I was appointed a Trustee in February 2020. I’ve watched the charity take shape from an initial idea to what it is now, a fully functioning reality.
As Hannah’s parents we learnt quickly the skills and knowledge needed to keep her going. All too familiar routines of one of us doing a weekly trachy change on a Saturday morning at home on her baby changing mat. Of responding throughout the night as breathing machines, oxygen levels, heart rate, suction devices and medication set off the shrill beeping alarms. These were the actions of any parent but the time comes when your lovely, thoughtful and caring teenager deals with the world on the world’s terms. We heard earlier in the week in an inspirational post by Zoe, a fellow trustee, about growing up as a young person with a craniofacial condition.

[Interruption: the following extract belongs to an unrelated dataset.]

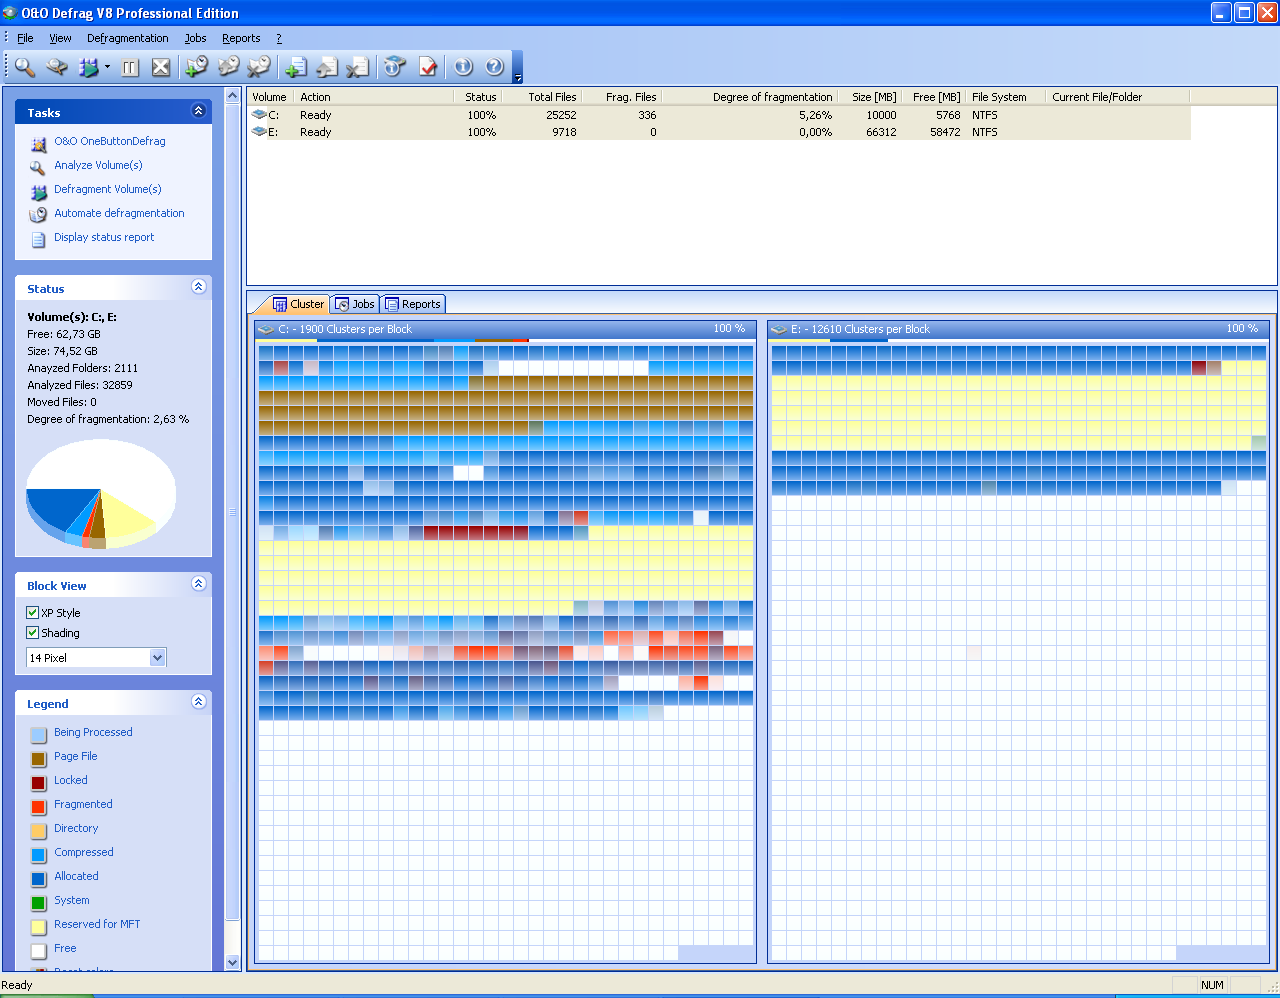
Task: Open the defragment method dropdown arrow
Action: click(x=107, y=68)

Hannah found simple things hard, not through any fault of her own, but because of the huge emphasis we place on how a person ‘looks’. Comments uttered by people passing by, reactions from other adults, socialising, love and friendships are all part of the daily life of a young adult. Hannah looked ‘different’ but boy when you got to know her you found a huge heart, a wicked sense of humour and more courage and bravery than you will meet in many a lifetime.
Thanks to the inspiration and dedication of a small number of truly special people, the charity ‘Hannah’s Fund’ is helping to provide support and a listening ear to several young people affected by craniosynostosis. Hannah would be so proud of the help that the charity provides.